Dans ce contexte, le ministre américain de la Défense Pete Hegseth a affirmé que les Etats-Unis étaient "tout à fait capables" de reprendre les hostilités contre l'Iran "si nécessaire".

"Nos stocks sont largement adaptés à cet objectif, tant sur place que dans le reste du monde, compte tenu de la manière dont nous équilibrons des munitions de haute technologie et d'autres produites en plus grande quantité", a-t-il déclaré pendant le Dialogue de Shangri-La, un forum sur la défense à Singapour.

La guerre, déclenchée le 28 février par une offensive israélo-américaine contre l'Iran, a fait des milliers de morts, et ébranle l'économie mondiale en faisant grimper les prix du pétrole.

Le trafic maritime dans le détroit d'Ormuz s'est accéléré ces derniers jours, mais "cela ne signifie pas un retour à la situation d'avant-guerre", selon la télévision d'Etat iranienne, l'accès restant d'après elle interdit aux navires des pays "hostiles".

Téhéran réclame la fin des combats sur tous les fronts, en particulier au Liban où s'affrontent son allié, le Hezbollah, et Israël. Une trêve en vigueur depuis le 17 avril n'a jamais été respectée.

L'armée israélienne a encore étendu vendredi sa "zone de combat" dans le sud du Liban, tout en poursuivant ses frappes.
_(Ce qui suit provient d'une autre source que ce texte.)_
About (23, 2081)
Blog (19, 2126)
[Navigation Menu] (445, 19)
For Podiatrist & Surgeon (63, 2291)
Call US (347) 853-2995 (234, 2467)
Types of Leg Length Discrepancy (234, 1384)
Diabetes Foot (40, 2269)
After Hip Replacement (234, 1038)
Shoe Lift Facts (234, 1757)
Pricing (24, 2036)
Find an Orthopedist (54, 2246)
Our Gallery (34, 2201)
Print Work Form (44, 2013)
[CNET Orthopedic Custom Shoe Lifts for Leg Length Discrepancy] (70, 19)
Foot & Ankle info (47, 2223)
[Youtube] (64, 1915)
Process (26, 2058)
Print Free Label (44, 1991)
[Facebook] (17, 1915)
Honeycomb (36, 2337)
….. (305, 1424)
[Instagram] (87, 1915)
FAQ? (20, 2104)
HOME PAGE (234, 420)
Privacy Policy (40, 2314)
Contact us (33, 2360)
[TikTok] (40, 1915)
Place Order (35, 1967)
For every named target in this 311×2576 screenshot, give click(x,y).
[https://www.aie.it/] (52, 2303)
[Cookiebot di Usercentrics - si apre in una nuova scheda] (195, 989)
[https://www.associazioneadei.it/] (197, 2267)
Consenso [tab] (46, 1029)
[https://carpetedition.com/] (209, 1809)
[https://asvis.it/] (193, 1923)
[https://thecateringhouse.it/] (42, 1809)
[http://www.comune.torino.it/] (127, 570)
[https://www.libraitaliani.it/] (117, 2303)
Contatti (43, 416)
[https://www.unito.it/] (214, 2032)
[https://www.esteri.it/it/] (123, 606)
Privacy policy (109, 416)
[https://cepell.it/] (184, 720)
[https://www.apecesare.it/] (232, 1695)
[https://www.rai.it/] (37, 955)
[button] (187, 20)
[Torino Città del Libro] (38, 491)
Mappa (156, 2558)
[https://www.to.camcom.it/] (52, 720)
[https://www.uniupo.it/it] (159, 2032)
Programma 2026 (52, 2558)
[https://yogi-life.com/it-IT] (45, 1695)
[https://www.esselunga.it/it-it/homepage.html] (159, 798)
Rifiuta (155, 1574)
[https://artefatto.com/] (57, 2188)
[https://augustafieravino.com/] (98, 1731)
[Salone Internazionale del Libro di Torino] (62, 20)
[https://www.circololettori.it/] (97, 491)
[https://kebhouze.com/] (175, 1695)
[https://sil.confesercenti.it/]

Le ministère de la Santé libanais a fait état vendredi de 11 morts dans le sud du pays. Le mouvement pro-iranien a pour sa part revendiqué une nouvelle série d'attaques contre des cibles militaires dans le nord d'Israël, près de la frontière avec le Liban.

Pendant ce temps, des responsables militaires libanais et israéliens ont tenu une réunion à Washington qualifiée de "constructive" par le gouvernement américain. Selon le Pentagone, ces discussions militaires serviront de base à une nouvelle séance de négociations politiques entre représentants des deux pays pour parvenir à un accord de sécurité, les 2 et 3 juin à Washington.

Le Hezbollah est opposé à ces pourparlers et son bloc parlementaire a à nouveau appelé jeudi le Liban à s'en retirer.

Selon le dernier bilan officiel, les frappes israéliennes ont tué au Liban 3.355 personnes depuis le début de la guerre.